In her interview with Michael Hansen, Tosic speaks of her fascination with memory and the challenges of presenting it visually. To accurately replicate her chosen actions, Tosic used of the 3D scanners available from her time at the Royal College of Art to capture her own movements. Tosic reveals that while she had hoped to record movement on the scanner, the results were blurred beyond the point of recognition. Instead, numerous poses representing one action were captued and later combined. Thus, these stagnant images still capture a film-like image in motion.
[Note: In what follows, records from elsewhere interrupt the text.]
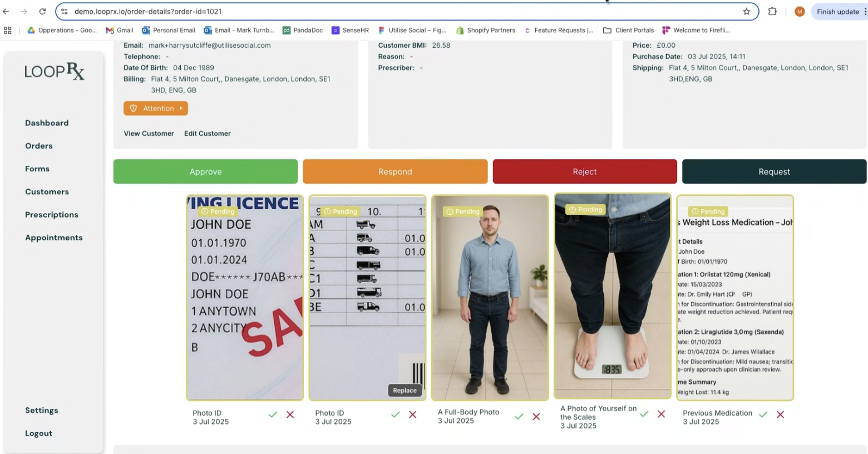The width and height of the screenshot is (868, 454).
Task: Accept the Full-Body Photo using green tick
Action: [x=519, y=416]
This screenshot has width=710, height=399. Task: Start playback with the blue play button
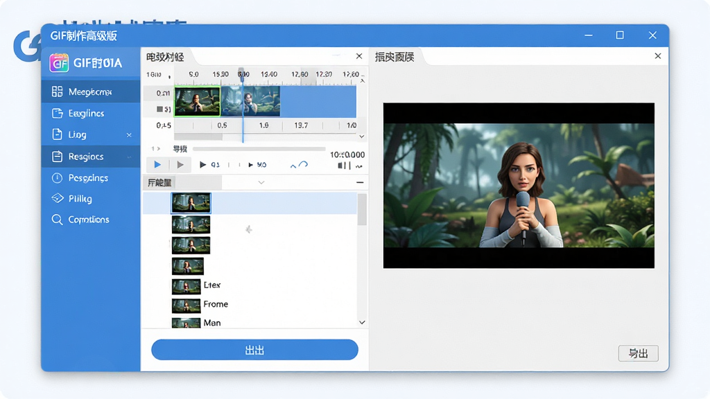click(157, 165)
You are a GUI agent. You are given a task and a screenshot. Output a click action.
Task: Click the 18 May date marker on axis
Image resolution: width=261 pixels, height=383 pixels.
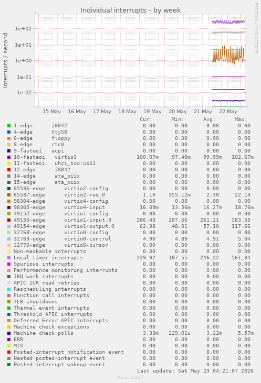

Asked about the source of her fascination with memory, Tosic reveals that she “was interested in the ways of which we decide what actions to attribute meaning or importance to.” Though the actions depicted are universal, such as washing one’s face and peeling fruit, Tosic admits that “there could be an underlying narrative going through them.” Yet the human face is deliberately obscured, with focus placed instead on the figures’ moving hands. What emerges is the uncanny relationship between mind and body, memory and present activity, and the performative nature of even the most mundane actions.
-K.F.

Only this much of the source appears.